In junior high, “we got to be more friendly,” she said.

“We started going together when we were freshmen,” Janie said. “We went together pretty much all the way through high school, and two weeks after we graduated, we got married.”

They were just 17 years old when they said, “I do.”

“Everybody thought we were too young, and we probably were,” Janie said. “But something worked. We’re still together.”

They got married on June 12, 1951, and shared an anniversary with Don’s parents, Hazel and Cheney Faxon.

Don and Janie exchanged vows in a small wedding ceremony at Janie’s family home east of Powell — just down the road from where the couple lives today.

For their honeymoon, the newlyweds went to a North Fork cabin, then to Yellowstone National Park and on to Sun Valley, Idaho.

“And then we came back and went to farming and we’ve never quit,” Don said with a laugh.

Family and farming

Don started farming a couple hundred acres at first, and eventually, that increased to a couple thousand acres. The Faxons raised a lot of sheep and grew beans and radish seed varieties in the early years.

Over the decades, Janie happily worked alongside her husband on the family’s farm.

“We had a lot of the same interests. We both grew up on a farm,” she said. “All he ever wanted to do was farm, and that’s all I really knew, too.”

That legacy continued, as the couple raised their children on the family farm north of Powell.

From 1952 to 1962, they had five children — Jerry, Vicki, Gloria, Andy and Lynda.

Janie said she’s thankful they raised their kids on the farm. There was always something for them to do. As the kids grew, they also stayed busy with school activities, which meant a lot of taxiing back and forth into town.

The years flew by.

“Somehow you think it’s lagging along, but when you get past it, it’s went so fast, you don’t know what to do,” Janie said.

Today, the couple’s son, Jerry, and grandson, Paul, continue to farm the same ground that’s been in the family for decades.

Paul and his family live in the home where Don and Janie lived for many years. Before that, Don’s grandparents owned the place.

“There’s been six generations that have lived in that house,” Don said.

The family ties are strong.
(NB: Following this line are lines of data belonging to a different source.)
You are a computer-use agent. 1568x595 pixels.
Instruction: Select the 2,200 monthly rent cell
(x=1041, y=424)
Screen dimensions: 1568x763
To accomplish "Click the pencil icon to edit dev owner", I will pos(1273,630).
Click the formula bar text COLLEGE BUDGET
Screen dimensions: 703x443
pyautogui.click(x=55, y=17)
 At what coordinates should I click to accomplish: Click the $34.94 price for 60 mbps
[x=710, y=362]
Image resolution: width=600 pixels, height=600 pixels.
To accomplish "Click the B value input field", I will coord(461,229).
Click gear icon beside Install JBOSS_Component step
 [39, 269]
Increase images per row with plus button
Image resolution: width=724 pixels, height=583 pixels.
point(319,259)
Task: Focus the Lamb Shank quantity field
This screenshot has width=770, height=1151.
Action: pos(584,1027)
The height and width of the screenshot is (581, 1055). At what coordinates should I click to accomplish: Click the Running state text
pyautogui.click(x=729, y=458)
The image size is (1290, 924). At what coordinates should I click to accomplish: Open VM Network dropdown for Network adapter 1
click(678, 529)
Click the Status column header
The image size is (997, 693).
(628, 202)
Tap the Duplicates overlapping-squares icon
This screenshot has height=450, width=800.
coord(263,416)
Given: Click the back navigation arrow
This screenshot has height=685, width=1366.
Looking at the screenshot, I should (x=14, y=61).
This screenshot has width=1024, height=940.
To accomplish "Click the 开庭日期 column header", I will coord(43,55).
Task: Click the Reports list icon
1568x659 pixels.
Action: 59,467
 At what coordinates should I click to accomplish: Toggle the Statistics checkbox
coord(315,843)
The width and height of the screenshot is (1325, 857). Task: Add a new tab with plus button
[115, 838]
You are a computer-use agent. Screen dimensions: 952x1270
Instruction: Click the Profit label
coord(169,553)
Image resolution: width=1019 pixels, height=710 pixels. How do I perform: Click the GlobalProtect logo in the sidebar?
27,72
Don and Janie live on the land her grandparents homesteaded in the early 1900s.

Farming is all Don ever thought of doing, Janie said.

“It’s been good to us,” she said.

Over the years, their family has grown to include 16 grandchildren, 15 great-grandchildren and two great-great grandchildren.

“So our family is growing all the time,” Janie said.

‘We’ve always been good friends’

While Don and Janie have spent almost their entire lives in Powell, the couple went to Arizona for 22 winters until this year.

“We enjoyed that, getting away from the ice and snow,” Janie said.

Unfortunately, this winter has been one of the worst in recent memory.

“And here we are,” Don laughed.

Don has a quiet, easygoing disposition.

“He’s easy to live with, and he’s always been good to us,” Janie said.

She told her granddaughters that she hopes they find a husband like their grandfather.

Janie told them: “If you can find as good a man as I did, then you’ll be OK, but don’t get in a rush.”

As Don and Janie reflected on their marriage of more than 65 years, they said they’ve gotten along well through the decades.

“I guess we don’t fight with each other, do we?” Don said.

“No, we don’t really fight,” Janie said.

In addition to sharing similar interests, the couple also works well together. Their friendship has spanned more than 70 years.

“We’ve always been good friends,” Janie said. “I think you have to be.”